** Work order **
Copy the data that follows exactly as it is, excluding all pictures.

(Stored data)
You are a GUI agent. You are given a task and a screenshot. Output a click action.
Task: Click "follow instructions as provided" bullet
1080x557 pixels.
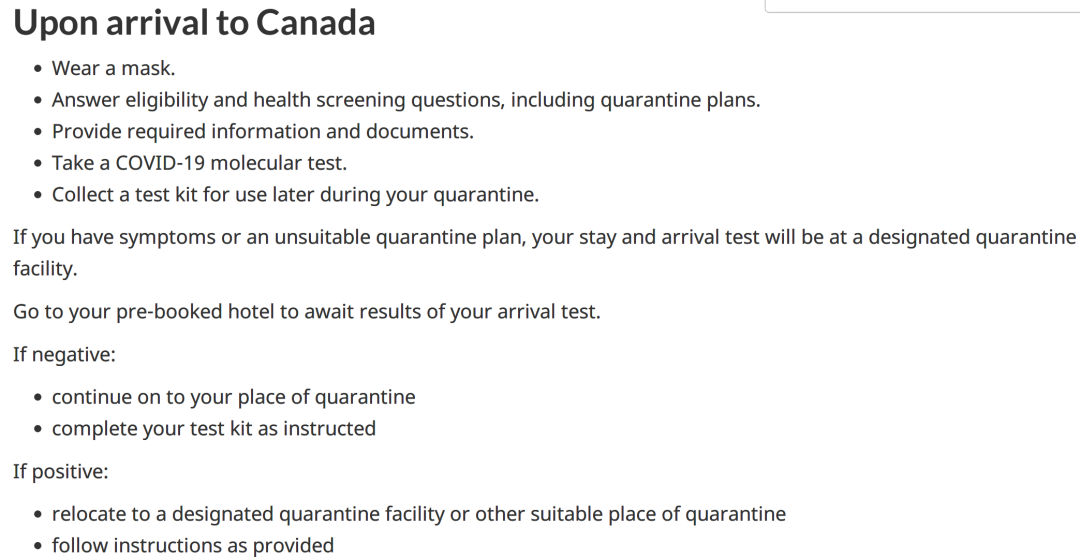click(x=193, y=545)
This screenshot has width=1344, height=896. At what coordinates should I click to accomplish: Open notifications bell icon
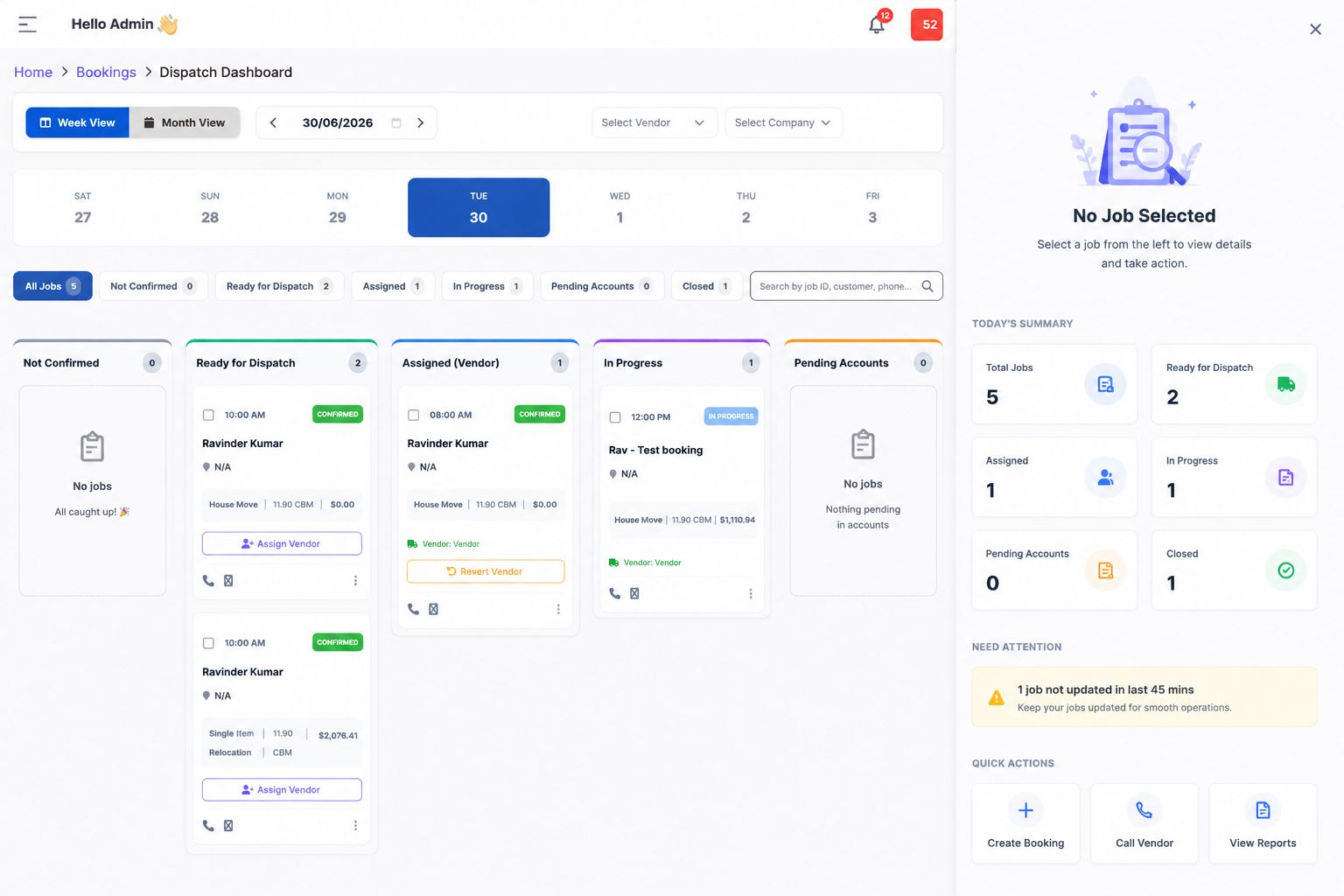click(x=877, y=24)
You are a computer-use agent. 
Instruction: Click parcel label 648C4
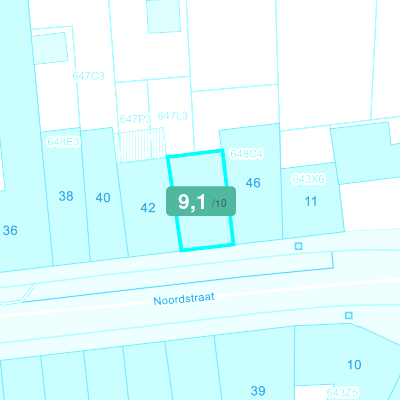coord(247,154)
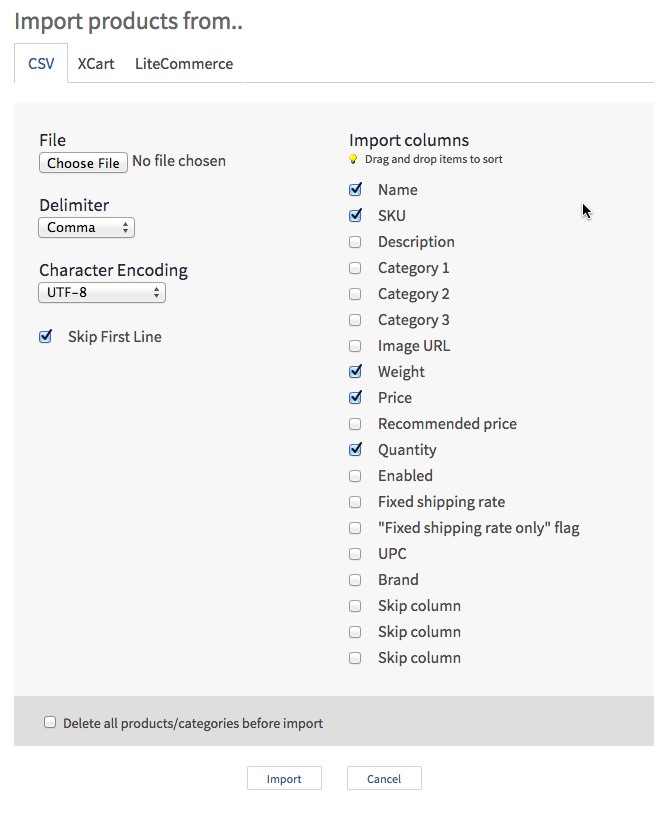Check the Image URL column
Image resolution: width=667 pixels, height=823 pixels.
pos(355,345)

** Response area **
You are a GUI agent. You are given a task and a screenshot. Output a click action.
Task: Click "follow instructions as provided" bullet
1080x557 pixels.
click(x=193, y=545)
This screenshot has width=1344, height=896. At what coordinates should I click to accomplish: Open notifications bell icon
click(x=877, y=24)
You are a computer-use agent. 
Instruction: Click parcel label 648C4
coord(247,154)
Check the Image URL column
Image resolution: width=667 pixels, height=823 pixels.
pos(355,345)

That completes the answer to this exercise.